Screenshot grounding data

_ _ _ _

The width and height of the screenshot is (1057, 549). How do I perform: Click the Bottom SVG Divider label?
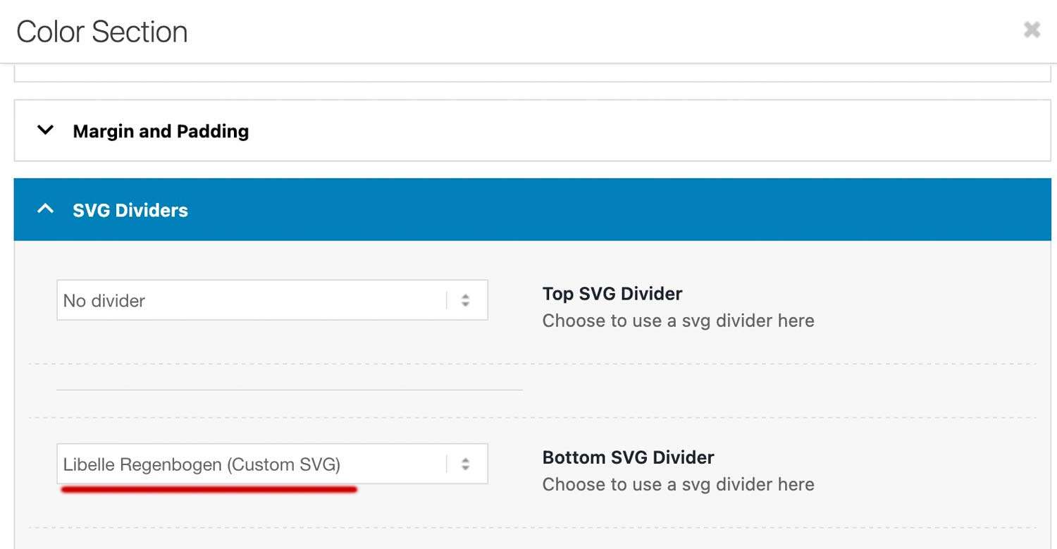[628, 457]
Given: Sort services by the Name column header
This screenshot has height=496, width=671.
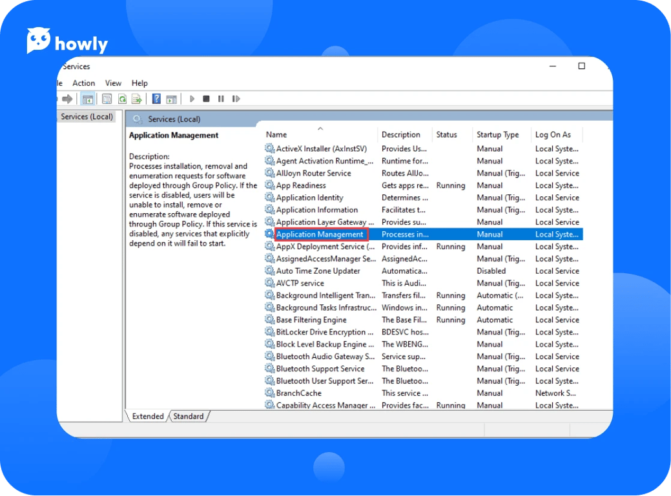Looking at the screenshot, I should click(x=276, y=135).
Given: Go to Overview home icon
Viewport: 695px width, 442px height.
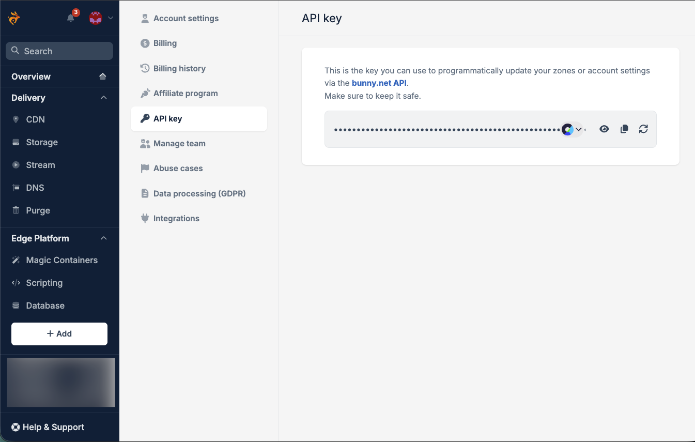Looking at the screenshot, I should pyautogui.click(x=103, y=77).
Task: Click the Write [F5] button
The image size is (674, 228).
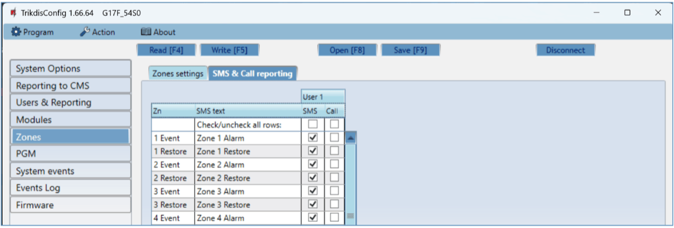Action: [228, 50]
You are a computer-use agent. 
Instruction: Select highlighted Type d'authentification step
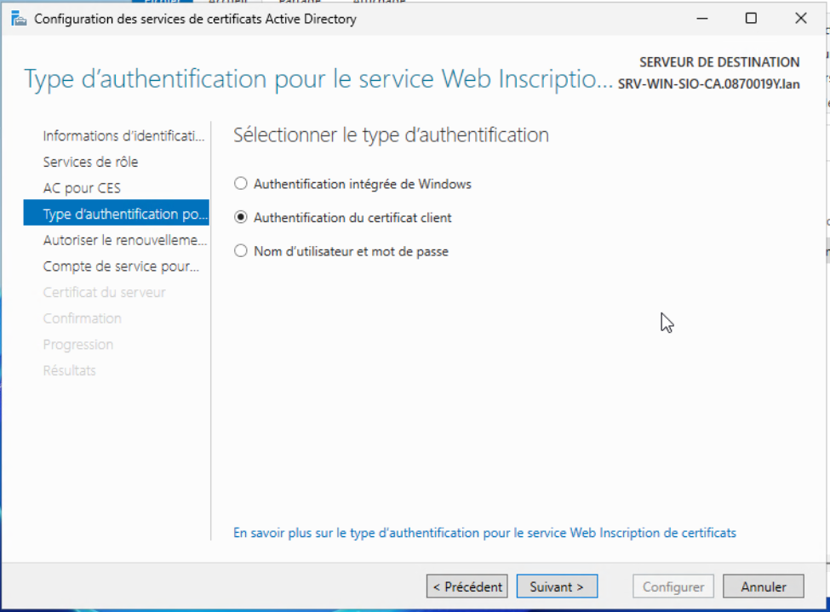click(x=124, y=214)
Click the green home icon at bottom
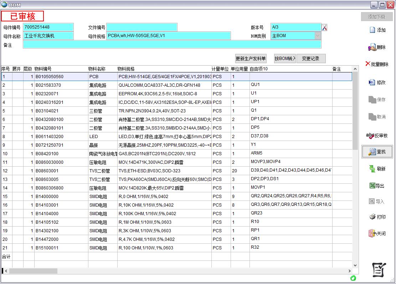The width and height of the screenshot is (396, 284). coord(353,278)
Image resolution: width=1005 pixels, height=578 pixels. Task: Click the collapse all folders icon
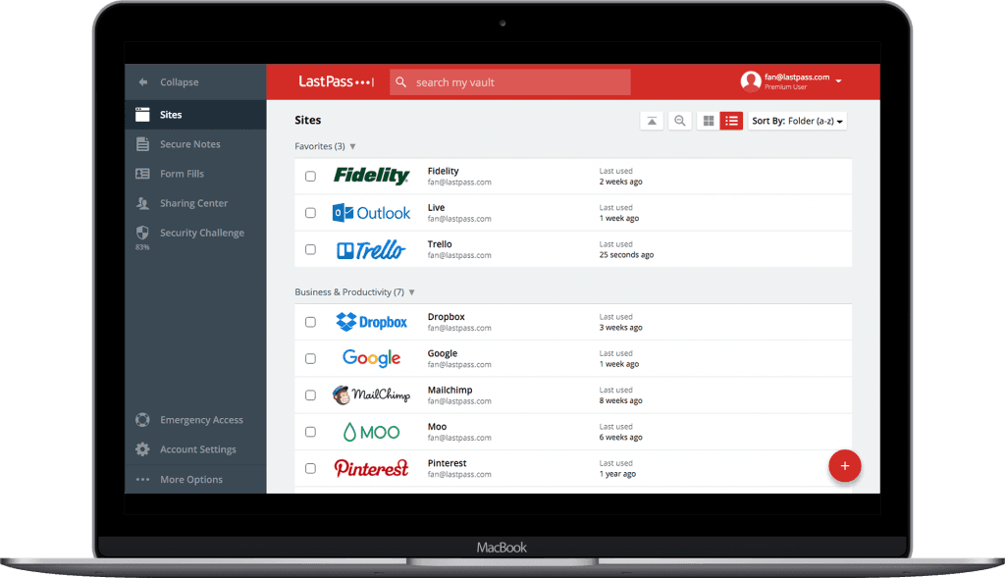coord(652,121)
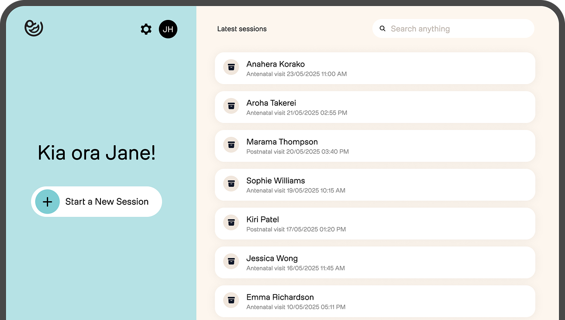Click archive icon beside Emma Richardson
565x320 pixels.
pyautogui.click(x=231, y=300)
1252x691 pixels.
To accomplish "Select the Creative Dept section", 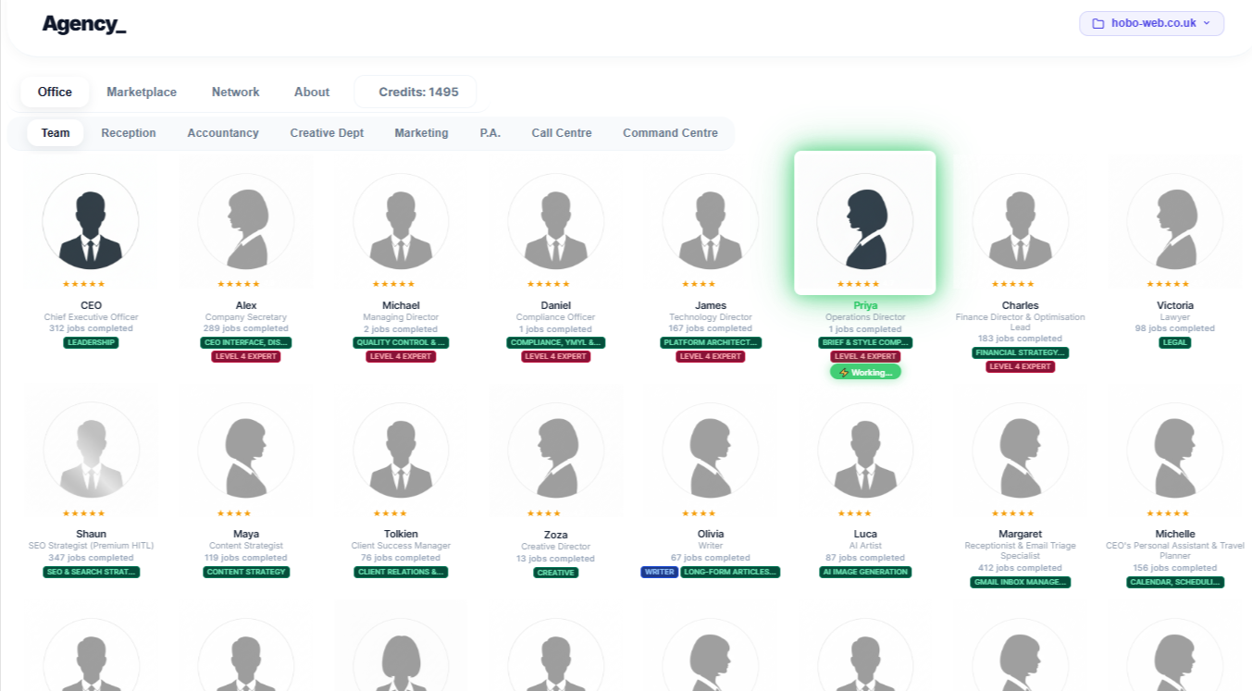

_ _ _ _

Work required:
Copy every record exactly; no pictures.

Task output:
The width and height of the screenshot is (1057, 549). How do I perform: Click the Bottom SVG Divider label?
[628, 457]
Given: Sort services by the Name column header
This screenshot has height=496, width=671.
Looking at the screenshot, I should click(x=276, y=135).
Given: Go to Overview home icon
Viewport: 695px width, 442px height.
Looking at the screenshot, I should pyautogui.click(x=103, y=77).
Task: Click the Write [F5] button
The image size is (674, 228).
Action: [228, 50]
You are a computer-use agent. 
Instruction: Select highlighted Type d'authentification step
click(x=124, y=214)
Click the green home icon at bottom
The width and height of the screenshot is (396, 284). coord(353,278)
Image resolution: width=1005 pixels, height=578 pixels. Task: Click the collapse all folders icon
coord(652,121)
Click archive icon beside Emma Richardson
565x320 pixels.
pyautogui.click(x=231, y=300)
1252x691 pixels.
To accomplish "Select the Creative Dept section", 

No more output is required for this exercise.